**GIVEN EXERCISE 1**
Count the lines in the listing that contain the string "header", with case significant, and reply with the number alone.

**TEXT PROVIDED**
——————

Jupiter, Saturn and Venus might have lightning sprites, too

Lightning sprites on alien worlds. Cool!

Lightning sprites are offshoots of large-scale electrical discharges that take place high in Earth’s atmosphere, above thunderstorms. They’re red in color (hence they’re sometimes called red sprites), and they last only a few tens of milliseconds. The first photographic documentation of earthly lightning sprites came in the late 1980s and, since then, thousands of sprites have been captured on film. But it’s not just Earth that has lightning sprites. In late 2011, researchers at Tel Aviv University (TAU) said that sprites might be found on Jupiter, Saturn and Venus, too.

Still image from the video Red Sprites & Blue Jets. This video, distributed in 1994 by the University of Alaska, popularized the term red sprite. The sprites take place 30 to 55 miles (50 to 90 kilometers) above Earth’s surface.

Jupiter and Saturn – the 5th and 6th worlds outward from the sun in our solar system – are gas giant planets. When we look at them, we’re seeing only the outer layers of their extremely thick atmosphere. These worlds experience lightning storms with flashes 1,000 or more times more powerful than those on Earth. Ph.D. student Daria Dubrovin with her supervisors and and collaborators re-created these planetary atmospheres in small containers in the lab – making what they called sprites-in-a-bottle – to study the presence of sprites in space.

Different types of electrical phenomena in Earth's atmosphere. Red sprites aren't always this shape; in fact, they come in a varied range of shapes flickering in the night sky. Image Credit: Abestrobi

A sprite streamer as it might appear in the atmosphere of Saturn, created in an Eindhoven Technical University lab. Image Credit: American Friends of Tel Aviv University.

Here’s how they did it. A circuit that creates strong short-voltage pulses produced a discharge that mimics natural sprites. Images of these discharges, known as streamers, were taken by a fast and sensitive camera, then analyzed.

They researchers said that quantifying various factors – such as brightness, color, size, radius, and speed – could help them measure how powerful extraterrestrial lightning actually is, according to Dubrovin.

And there’s another, even more fascinating reason to study lightning sprites on alien worlds. Lightning, as a generator of organic molecules, has been linked with the emergence of life on Earth in the distant past. Dubrovin said that researchers want know more about the possibility of lightning on other planets in part because it is another clue that could indicate the presence of extraterrestrial life.

This research was presented in October 2011 at the European Planetary Science Congress in France. The researchers said they hope it will lead to a new understanding of electrical and chemical processes on Jupiter, Saturn, and Venus.

Bottom line: Earth isn’t the only planet with lightning sprites – offshoots of large-scale electrical discharges that take place high in Earth’s atmosphere, above thunderstorms. According to research announced in late 2011, the planets Venus, Jupiter and Saturn might have them, too.

——————

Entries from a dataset
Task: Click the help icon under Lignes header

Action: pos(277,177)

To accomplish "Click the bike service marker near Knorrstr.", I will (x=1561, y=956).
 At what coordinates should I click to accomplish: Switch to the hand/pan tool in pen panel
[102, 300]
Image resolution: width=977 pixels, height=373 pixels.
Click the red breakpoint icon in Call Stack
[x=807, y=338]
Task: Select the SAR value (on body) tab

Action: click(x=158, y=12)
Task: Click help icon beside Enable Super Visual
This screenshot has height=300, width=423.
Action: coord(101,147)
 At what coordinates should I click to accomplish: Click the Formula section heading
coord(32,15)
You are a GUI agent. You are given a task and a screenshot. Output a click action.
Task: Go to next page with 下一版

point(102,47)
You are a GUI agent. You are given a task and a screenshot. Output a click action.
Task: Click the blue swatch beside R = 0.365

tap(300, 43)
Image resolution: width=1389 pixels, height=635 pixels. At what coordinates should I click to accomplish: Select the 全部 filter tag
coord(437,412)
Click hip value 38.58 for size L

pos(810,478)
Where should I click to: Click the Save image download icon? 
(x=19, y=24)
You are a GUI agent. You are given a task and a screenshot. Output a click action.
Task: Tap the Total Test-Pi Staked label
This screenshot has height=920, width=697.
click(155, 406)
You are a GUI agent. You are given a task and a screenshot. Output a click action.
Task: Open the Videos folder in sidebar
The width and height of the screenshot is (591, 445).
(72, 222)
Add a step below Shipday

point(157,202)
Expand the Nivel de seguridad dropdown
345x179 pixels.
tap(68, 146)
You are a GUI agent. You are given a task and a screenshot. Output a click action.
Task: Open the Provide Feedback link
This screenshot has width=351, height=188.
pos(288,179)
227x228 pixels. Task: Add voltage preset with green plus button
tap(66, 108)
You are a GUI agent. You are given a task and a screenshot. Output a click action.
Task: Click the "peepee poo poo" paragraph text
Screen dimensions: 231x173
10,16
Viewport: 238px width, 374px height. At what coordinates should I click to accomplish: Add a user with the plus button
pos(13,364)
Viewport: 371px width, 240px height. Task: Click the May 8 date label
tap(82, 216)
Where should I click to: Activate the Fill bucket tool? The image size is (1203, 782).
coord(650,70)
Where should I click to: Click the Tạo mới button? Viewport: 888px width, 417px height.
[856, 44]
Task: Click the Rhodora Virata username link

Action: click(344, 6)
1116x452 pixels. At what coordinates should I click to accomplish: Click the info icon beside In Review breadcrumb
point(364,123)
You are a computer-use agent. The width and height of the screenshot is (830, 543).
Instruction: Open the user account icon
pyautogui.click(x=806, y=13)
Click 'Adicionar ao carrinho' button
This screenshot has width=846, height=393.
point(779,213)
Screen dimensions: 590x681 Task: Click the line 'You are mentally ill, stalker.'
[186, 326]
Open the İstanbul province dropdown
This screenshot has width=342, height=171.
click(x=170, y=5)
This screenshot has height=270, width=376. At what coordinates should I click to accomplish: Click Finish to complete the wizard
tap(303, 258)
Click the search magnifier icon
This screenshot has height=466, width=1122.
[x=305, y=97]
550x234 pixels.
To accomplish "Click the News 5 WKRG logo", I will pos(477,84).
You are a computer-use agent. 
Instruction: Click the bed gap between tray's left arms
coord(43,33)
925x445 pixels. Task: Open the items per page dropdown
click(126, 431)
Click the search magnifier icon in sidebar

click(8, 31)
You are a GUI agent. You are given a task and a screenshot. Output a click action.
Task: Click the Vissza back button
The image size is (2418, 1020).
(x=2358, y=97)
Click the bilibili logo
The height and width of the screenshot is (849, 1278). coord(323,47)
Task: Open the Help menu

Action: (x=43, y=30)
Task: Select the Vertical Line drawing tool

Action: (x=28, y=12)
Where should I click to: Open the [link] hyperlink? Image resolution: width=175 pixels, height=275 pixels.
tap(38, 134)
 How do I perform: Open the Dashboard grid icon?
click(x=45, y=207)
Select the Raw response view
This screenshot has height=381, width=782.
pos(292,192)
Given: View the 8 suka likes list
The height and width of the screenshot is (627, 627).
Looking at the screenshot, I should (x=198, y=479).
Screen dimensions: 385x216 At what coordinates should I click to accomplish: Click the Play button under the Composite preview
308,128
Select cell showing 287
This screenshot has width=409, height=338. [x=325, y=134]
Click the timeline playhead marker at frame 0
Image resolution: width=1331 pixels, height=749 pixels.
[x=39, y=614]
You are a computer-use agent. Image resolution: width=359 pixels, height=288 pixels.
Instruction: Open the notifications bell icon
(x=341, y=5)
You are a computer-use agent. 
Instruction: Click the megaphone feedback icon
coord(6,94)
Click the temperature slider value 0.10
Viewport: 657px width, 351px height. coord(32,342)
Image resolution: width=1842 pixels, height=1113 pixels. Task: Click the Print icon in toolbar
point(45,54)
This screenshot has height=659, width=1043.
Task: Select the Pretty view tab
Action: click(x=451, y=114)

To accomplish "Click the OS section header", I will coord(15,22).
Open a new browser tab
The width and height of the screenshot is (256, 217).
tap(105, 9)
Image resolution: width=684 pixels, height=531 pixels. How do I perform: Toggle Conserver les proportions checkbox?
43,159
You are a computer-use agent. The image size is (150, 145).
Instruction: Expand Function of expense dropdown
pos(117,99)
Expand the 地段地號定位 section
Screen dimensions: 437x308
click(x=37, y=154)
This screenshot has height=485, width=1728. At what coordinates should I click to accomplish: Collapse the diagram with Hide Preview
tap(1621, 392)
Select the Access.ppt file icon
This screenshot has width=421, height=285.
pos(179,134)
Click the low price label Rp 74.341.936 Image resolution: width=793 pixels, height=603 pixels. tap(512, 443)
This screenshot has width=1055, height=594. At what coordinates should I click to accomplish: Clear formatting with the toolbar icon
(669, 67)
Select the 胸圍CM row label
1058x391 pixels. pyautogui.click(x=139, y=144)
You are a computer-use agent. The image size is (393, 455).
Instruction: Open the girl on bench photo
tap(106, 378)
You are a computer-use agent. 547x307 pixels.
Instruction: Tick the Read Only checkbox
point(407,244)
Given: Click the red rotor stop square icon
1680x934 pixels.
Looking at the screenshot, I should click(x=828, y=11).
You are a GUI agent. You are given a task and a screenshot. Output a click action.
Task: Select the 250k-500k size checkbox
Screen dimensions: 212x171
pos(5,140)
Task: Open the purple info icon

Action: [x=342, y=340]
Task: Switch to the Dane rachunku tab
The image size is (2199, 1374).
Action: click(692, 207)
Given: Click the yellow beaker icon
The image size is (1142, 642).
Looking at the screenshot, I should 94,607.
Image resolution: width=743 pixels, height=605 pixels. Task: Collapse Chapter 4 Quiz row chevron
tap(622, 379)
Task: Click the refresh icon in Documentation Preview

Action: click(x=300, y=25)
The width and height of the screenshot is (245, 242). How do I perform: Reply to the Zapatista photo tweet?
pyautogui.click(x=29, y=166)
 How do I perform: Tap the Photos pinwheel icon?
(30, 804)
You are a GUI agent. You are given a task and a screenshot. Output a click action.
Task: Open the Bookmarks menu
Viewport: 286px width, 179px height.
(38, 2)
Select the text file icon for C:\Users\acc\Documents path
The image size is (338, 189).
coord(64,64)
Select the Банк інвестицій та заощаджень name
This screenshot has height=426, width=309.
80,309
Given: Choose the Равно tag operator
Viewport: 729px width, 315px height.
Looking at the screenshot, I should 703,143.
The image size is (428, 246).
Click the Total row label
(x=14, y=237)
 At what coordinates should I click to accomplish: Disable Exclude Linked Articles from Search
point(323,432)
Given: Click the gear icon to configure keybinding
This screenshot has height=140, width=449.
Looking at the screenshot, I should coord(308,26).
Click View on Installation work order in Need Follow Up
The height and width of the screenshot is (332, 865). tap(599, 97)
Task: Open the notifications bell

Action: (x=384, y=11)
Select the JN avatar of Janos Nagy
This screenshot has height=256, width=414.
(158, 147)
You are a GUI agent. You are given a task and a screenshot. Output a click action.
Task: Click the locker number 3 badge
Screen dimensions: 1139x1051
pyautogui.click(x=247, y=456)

——————

**GIVEN EXERCISE 2**
Copy the passage of the article on lightning sprites from "A sprite streamer" to "camera, then analyzed.", switching "camera" to "recorder".

**FULL OUTPUT 1**
2

**FULL OUTPUT 2**
A sprite streamer as it might appear in the atmosphere of Saturn, created in an Eindhoven Technical University lab. Image Credit: American Friends of Tel Aviv University.

Here’s how they did it. A circuit that creates strong short-voltage pulses produced a discharge that mimics natural sprites. Images of these discharges, known as streamers, were taken by a fast and sensitive recorder, then analyzed.